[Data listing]

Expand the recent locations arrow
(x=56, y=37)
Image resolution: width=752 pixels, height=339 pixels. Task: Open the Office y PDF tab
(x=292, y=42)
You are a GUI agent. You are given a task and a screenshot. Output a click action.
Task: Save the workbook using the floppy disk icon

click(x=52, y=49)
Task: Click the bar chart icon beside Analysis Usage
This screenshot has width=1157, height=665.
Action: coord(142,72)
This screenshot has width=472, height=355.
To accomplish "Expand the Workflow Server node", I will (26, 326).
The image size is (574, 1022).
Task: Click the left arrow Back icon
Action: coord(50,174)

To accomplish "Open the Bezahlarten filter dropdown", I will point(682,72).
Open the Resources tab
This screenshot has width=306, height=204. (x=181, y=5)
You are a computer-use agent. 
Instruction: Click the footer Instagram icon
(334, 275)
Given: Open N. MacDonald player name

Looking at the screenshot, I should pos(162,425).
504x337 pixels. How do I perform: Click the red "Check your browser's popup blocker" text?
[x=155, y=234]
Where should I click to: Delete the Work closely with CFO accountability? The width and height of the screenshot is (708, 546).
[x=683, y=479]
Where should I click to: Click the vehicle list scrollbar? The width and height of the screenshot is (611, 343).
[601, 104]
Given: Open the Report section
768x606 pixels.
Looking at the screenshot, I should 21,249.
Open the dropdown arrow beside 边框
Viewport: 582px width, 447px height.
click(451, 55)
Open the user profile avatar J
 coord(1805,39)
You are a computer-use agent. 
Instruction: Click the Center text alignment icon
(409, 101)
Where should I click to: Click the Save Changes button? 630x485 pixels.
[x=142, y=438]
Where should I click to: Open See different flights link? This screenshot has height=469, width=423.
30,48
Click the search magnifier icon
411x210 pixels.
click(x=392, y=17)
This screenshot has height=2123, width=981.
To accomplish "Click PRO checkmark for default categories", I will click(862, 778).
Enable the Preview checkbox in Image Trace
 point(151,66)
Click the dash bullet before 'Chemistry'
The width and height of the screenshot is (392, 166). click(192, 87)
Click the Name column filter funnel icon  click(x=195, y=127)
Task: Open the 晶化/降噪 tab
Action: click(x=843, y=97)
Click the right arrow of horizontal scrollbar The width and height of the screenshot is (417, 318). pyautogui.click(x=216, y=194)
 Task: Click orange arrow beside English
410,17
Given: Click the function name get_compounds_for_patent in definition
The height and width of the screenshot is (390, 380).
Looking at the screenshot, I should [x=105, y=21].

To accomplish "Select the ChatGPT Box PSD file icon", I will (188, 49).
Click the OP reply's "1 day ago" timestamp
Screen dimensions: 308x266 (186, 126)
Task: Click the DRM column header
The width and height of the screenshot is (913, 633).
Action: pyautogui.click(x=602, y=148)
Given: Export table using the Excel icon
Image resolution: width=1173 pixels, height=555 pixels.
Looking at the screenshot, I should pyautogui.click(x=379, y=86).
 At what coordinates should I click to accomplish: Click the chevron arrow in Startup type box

● **Problem statement**
Return every line of the records above that contains the string "Open", treating uppercase and lowercase letters as different.

● **Written response**
Image resolution: width=752 pixels, height=339 pixels. Task: Open the Office y PDF tab
To accomplish "Open the Bezahlarten filter dropdown", I will point(682,72).
Open the Resources tab
Given: Open N. MacDonald player name
Given: Open the Report section
Open the dropdown arrow beside 边框
Open the user profile avatar J
Where should I click to: Open See different flights link? This screenshot has height=469, width=423.
Task: Open the 晶化/降噪 tab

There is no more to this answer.